* **Recorded data**:
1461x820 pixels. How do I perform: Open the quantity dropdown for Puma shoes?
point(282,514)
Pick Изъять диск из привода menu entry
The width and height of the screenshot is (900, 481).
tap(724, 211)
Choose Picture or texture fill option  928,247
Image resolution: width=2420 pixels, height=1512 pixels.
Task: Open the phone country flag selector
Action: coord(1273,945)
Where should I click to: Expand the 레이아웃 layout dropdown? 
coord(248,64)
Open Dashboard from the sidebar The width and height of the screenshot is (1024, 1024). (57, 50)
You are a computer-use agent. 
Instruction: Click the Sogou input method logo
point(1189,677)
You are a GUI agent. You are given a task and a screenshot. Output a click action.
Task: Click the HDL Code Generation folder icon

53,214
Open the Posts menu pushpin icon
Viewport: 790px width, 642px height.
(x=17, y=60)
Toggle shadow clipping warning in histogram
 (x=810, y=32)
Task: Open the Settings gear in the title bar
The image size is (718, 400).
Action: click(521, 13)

* **Aim of the task**:
Looking over the records, find each line with the word "agent" and copy it.

* **Result of this exercise**:
You are a computer-use agent. 
You are a GUI agent. You are given a task and a screenshot. Output a click action.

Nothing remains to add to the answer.